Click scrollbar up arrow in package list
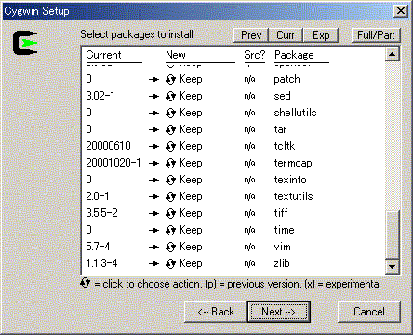Image resolution: width=413 pixels, height=335 pixels. (x=393, y=54)
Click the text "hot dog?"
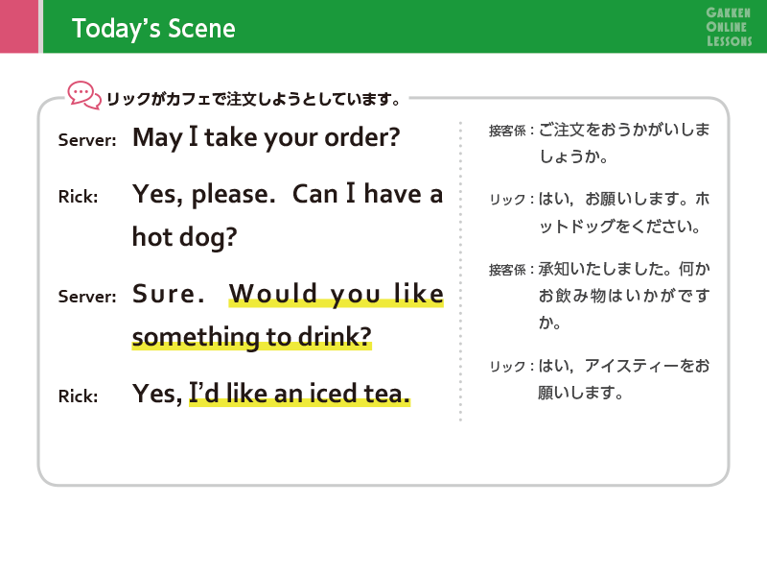The width and height of the screenshot is (767, 576). click(184, 237)
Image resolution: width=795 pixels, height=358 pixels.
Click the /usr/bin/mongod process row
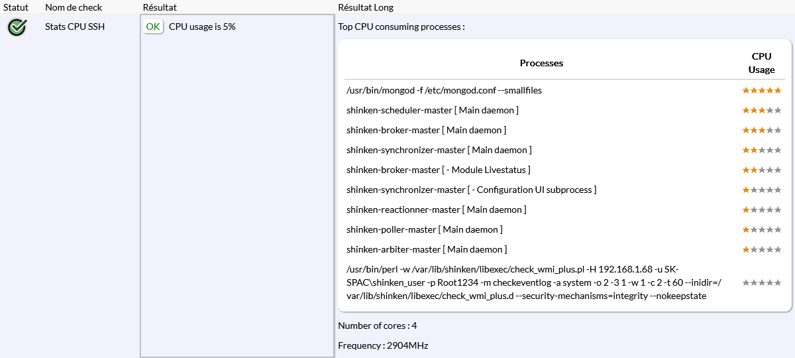click(444, 90)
○ ○ ○ ○ ○
Without including any pictures, please restate all the records exactly.

Click scrollbar up arrow in package list
Image resolution: width=413 pixels, height=335 pixels. (x=393, y=54)
Click the text "hot dog?"
The width and height of the screenshot is (767, 576). click(184, 237)
Image resolution: width=795 pixels, height=358 pixels.
Click the /usr/bin/mongod process row
click(444, 90)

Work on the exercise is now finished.